Here is what my particular flavor of insecurity looked like before I understood it.

When a relationship started developing real depth, real closeness, real daily-life texture, something in me would quiet down. Not the person. Not anything they did. The attraction would simply begin to fade. And my brain, reliably and immediately, would supply a reason. She and I wanted different things. The chemistry had run its course. Something just felt off. It never felt like an excuse. It felt like discernment.

What it actually was: a nervous system that had learned, in the most formative years of my life, that closeness precedes loss. That warmth is the setup for the withdrawal that always follows. That the only safe move when someone gets too close is to create distance before they do.

This is called Fearful Avoidant (FA) attachment. It is the most complex of the insecure styles because it contains a direct contradiction at its core: a deep longing for intimacy and an equally deep terror of it. FA individuals do not avoid closeness because they do not want it. They avoid it because they want it so much that the prospect of losing it is unbearable. The cruelest part is that the brain never presents this as fear. It presents it as clarity. As the reasonable conclusion that this particular person is simply not the right fit. And since no person is perfect, there is always evidence available to support that conclusion.

So I would go to the mountains. The relief I felt there was real. The solitude was genuinely restorative. What I did not fully understand then was that the relief was not about the mountains. It was about the temporary absence of the threat that closeness had always represented, even when the person offering it was genuinely safe.


Portrait Two: The One Who Has Been on 150 First Dates

Consider a composite we will call Marcus. His details have been changed, but his story is not uncommon in this community.

Marcus is 52, professionally accomplished, genuinely funny, and by any reasonable external measure, a very good catch. He has been actively dating for 3 years since his divorce. He has been on somewhere north of 150 first dates. Several relationships got real enough that the women involved believed they were heading somewhere lasting. And then, at various points, Marcus found a reason to leave.

One woman's faith was more traditional than his had become. Another came from a world different enough that he noticed the gap more than the connection. One was so steady and devoted that he found himself wondering, quietly and with some guilt, whether steady and devoted was the same thing as settling. The reasons were always different. The outcome was always the same.

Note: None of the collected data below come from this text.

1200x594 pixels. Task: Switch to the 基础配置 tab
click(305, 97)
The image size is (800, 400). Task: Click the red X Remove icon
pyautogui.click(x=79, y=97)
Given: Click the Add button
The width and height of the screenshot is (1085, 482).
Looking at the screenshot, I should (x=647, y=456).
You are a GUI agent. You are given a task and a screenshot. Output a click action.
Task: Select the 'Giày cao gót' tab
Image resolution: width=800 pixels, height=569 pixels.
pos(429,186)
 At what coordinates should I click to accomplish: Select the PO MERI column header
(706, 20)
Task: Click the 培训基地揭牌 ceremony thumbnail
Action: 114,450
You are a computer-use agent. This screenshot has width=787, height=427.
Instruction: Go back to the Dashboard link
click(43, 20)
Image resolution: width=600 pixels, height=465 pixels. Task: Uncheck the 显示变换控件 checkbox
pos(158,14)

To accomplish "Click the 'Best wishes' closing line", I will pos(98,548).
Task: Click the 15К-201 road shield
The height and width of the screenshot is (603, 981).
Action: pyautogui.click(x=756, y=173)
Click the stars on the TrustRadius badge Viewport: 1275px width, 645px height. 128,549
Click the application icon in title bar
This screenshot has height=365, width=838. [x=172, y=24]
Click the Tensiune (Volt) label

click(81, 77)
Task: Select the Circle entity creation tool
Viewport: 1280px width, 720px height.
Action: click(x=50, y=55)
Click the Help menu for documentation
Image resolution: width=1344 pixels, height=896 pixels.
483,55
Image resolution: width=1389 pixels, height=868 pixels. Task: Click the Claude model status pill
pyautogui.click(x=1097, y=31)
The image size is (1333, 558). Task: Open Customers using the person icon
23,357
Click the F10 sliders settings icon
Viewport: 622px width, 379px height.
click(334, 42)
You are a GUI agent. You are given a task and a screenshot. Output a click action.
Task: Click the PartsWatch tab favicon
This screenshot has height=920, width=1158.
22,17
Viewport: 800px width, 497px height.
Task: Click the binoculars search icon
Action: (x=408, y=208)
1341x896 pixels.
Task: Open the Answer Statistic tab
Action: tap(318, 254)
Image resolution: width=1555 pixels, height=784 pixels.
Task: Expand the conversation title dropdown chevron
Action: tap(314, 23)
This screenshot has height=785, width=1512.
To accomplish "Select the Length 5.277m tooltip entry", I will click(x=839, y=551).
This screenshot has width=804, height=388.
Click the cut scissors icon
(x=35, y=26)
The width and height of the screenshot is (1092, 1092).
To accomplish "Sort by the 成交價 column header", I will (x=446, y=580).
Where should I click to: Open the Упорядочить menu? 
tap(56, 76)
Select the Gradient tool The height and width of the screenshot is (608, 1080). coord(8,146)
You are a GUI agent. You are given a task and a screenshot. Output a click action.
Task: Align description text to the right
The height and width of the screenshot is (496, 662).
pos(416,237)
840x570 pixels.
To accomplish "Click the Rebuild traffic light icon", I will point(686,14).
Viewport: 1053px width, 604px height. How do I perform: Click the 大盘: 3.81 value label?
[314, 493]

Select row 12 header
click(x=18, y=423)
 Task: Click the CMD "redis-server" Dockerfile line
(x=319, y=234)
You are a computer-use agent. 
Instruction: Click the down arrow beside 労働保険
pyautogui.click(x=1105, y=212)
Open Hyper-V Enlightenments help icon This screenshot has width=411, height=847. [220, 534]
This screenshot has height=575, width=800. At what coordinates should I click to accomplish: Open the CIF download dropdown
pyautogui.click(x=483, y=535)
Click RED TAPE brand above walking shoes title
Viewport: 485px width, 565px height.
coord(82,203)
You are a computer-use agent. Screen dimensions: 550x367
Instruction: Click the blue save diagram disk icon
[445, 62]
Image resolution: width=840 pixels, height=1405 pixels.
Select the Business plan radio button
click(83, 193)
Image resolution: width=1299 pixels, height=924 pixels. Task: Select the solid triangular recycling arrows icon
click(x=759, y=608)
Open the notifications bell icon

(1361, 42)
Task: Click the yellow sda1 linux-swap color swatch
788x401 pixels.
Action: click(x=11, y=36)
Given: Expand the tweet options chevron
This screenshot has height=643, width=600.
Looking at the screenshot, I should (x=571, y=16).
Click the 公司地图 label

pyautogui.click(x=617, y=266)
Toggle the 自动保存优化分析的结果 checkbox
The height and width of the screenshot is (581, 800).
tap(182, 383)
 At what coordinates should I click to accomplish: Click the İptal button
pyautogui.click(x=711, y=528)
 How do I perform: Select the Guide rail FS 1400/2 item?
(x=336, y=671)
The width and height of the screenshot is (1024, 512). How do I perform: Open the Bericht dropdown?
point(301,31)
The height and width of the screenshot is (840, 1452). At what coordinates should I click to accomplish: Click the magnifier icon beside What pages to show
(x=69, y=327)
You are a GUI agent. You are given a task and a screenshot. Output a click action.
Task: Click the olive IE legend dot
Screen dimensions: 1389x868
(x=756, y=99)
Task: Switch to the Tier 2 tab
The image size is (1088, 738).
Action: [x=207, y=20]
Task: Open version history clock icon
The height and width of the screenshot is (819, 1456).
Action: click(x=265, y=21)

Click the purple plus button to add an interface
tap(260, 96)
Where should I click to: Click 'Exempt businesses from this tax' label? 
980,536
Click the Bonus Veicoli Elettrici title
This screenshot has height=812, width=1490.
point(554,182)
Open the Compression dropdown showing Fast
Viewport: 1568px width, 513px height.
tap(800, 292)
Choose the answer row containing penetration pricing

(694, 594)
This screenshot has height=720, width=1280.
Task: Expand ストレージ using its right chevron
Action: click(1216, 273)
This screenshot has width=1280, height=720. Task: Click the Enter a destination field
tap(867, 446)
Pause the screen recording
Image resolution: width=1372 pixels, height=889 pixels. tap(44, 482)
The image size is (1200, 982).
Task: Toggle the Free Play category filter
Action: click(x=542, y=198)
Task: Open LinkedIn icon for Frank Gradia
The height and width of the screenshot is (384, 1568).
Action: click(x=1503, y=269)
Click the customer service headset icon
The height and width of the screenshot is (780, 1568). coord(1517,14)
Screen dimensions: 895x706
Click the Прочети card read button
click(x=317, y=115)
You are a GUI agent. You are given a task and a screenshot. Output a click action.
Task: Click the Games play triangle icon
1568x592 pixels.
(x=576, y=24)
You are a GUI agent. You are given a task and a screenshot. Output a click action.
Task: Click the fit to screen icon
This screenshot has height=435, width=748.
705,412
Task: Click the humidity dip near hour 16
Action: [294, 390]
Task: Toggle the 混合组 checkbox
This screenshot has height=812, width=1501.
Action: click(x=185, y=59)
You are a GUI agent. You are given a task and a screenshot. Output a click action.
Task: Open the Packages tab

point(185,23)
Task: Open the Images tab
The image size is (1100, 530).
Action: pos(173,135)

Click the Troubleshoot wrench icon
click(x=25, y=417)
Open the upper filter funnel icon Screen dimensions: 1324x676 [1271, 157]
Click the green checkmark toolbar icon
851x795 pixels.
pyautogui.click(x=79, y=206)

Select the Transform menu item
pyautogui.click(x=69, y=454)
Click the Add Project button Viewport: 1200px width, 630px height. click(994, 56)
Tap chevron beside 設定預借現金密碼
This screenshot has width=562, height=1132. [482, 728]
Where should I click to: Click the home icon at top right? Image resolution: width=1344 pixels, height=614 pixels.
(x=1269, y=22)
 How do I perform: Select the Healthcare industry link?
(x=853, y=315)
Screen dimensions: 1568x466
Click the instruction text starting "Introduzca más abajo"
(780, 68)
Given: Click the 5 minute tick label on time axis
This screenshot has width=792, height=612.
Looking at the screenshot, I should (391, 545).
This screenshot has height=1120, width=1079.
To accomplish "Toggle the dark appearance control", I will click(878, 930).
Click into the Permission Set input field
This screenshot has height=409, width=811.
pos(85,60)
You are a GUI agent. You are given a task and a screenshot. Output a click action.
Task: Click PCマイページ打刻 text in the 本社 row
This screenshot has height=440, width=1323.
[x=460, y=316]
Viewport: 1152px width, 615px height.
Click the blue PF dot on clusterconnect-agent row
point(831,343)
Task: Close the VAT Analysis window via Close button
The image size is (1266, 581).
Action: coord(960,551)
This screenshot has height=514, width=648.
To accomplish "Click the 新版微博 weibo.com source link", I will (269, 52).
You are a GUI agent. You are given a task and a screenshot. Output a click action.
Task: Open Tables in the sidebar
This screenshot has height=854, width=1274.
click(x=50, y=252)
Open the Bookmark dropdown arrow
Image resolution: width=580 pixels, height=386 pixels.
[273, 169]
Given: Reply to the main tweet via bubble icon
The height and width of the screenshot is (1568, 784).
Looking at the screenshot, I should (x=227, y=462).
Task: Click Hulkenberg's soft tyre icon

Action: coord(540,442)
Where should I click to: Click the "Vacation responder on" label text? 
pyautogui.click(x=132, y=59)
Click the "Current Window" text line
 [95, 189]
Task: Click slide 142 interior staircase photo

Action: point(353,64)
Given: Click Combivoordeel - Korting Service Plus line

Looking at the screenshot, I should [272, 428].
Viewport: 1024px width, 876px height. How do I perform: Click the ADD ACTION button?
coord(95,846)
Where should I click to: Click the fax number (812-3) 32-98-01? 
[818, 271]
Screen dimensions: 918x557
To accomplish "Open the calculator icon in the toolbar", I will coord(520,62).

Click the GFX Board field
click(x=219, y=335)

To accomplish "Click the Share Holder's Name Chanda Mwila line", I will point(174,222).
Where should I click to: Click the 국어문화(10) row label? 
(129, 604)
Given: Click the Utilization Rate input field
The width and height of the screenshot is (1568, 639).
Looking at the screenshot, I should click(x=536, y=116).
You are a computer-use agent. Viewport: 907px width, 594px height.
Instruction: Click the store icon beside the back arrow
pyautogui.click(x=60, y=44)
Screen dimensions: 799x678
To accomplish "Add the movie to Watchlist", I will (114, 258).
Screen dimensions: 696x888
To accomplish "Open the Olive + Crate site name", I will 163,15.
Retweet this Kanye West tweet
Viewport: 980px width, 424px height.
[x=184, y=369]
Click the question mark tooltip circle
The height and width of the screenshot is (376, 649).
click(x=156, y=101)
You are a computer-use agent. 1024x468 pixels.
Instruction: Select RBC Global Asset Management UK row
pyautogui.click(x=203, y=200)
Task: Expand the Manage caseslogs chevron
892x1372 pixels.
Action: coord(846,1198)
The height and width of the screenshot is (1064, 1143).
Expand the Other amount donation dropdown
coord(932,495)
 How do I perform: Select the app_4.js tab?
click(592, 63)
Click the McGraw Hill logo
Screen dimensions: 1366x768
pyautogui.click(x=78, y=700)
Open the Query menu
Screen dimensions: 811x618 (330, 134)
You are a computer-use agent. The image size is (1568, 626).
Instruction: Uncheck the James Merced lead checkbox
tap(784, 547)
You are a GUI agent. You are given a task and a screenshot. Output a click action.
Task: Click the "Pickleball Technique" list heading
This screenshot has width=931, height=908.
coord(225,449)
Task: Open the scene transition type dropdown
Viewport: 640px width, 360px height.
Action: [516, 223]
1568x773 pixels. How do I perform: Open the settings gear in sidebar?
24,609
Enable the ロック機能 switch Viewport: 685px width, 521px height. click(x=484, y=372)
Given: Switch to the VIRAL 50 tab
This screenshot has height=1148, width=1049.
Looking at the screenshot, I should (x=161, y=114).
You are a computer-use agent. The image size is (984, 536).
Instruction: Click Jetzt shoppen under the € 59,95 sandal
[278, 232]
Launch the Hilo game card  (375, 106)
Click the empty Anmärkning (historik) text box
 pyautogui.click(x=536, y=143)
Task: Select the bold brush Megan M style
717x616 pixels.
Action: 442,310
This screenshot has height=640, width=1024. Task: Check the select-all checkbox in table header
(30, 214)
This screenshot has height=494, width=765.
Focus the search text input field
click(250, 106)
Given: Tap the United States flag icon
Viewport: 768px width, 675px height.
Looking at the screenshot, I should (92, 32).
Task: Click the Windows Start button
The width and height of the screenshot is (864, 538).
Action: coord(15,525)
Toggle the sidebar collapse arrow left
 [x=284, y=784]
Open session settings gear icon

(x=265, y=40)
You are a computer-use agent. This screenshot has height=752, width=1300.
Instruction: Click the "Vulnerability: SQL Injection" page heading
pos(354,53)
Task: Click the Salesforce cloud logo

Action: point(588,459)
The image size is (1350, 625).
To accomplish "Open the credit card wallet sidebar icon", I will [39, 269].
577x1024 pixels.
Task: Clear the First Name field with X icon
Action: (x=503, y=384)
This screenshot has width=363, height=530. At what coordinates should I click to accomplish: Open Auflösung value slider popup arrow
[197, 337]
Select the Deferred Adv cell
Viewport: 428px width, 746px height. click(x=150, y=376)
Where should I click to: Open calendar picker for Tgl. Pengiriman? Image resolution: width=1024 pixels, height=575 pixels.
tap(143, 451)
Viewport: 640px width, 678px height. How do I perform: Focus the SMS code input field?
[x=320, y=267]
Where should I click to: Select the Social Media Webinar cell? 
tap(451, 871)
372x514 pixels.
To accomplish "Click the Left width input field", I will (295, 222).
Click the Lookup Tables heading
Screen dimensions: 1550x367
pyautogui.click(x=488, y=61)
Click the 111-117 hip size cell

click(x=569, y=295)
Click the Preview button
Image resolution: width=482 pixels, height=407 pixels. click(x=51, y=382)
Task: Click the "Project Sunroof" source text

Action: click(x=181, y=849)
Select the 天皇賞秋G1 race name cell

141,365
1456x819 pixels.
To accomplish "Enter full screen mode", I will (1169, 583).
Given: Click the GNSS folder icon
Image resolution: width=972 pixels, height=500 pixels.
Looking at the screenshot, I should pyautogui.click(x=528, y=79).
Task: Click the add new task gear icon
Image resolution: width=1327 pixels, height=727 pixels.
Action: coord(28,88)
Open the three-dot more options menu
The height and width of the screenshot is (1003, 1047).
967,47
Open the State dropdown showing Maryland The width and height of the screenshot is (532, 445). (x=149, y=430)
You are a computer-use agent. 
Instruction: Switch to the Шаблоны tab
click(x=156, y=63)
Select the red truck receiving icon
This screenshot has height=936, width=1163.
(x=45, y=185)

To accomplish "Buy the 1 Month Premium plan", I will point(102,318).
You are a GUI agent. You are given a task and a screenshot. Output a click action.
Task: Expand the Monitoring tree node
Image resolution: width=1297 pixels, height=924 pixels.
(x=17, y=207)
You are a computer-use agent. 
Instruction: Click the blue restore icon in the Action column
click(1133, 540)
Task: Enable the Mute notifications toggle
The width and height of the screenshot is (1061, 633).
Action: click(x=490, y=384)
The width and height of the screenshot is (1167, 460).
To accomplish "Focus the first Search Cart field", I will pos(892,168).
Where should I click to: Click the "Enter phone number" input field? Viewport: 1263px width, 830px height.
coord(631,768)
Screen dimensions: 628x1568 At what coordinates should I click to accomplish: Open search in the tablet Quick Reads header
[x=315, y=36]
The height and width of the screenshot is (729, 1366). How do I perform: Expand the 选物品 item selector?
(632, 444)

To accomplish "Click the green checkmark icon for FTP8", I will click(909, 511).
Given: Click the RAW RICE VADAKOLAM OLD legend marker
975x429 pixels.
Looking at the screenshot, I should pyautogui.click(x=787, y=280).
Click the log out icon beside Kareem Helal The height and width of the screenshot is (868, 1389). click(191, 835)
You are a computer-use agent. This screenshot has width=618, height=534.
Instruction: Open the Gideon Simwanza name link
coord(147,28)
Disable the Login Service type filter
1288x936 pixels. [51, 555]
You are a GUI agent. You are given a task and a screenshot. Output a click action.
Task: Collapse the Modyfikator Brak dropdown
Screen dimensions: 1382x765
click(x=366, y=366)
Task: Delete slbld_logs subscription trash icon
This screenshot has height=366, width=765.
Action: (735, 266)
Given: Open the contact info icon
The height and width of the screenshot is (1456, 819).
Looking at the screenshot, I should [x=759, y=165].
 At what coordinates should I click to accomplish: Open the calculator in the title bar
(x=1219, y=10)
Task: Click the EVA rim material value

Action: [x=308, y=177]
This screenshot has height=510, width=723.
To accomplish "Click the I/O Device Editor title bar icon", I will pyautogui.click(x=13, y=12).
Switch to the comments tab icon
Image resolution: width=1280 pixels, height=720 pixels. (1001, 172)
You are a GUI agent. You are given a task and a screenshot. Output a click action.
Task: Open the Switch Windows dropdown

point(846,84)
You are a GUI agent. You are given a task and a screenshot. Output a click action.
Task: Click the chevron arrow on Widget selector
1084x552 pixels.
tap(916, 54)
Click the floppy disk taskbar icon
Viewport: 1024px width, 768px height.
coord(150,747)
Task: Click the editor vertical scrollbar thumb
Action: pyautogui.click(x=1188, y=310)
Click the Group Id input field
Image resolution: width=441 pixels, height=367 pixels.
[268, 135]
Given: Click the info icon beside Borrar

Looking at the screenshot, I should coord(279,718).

Marcus does not think of himself as someone who cannot commit. He genuinely believes he has not yet found the right person. He may be right. But there is another possibility worth naming.

This is called Dismissive Avoidant (DA) attachment. Where the FA person wants closeness and fears it simultaneously, the DA person has largely quieted the wanting. Not consciously, and not completely, but enough that the pull toward intimacy is softer than the pull toward independence. DA individuals genuinely value their autonomy. They are not lying when they say they are fine alone. They have built a self that functions very well in its own company.

What they have also built, usually in response to early experiences where needing others led to disappointment, is a sophisticated internal system for finding reasons that this particular relationship is not quite right. The system is not malicious. It is protective. And it is almost impossible to see from the inside, because it presents itself not as avoidance but as discernment.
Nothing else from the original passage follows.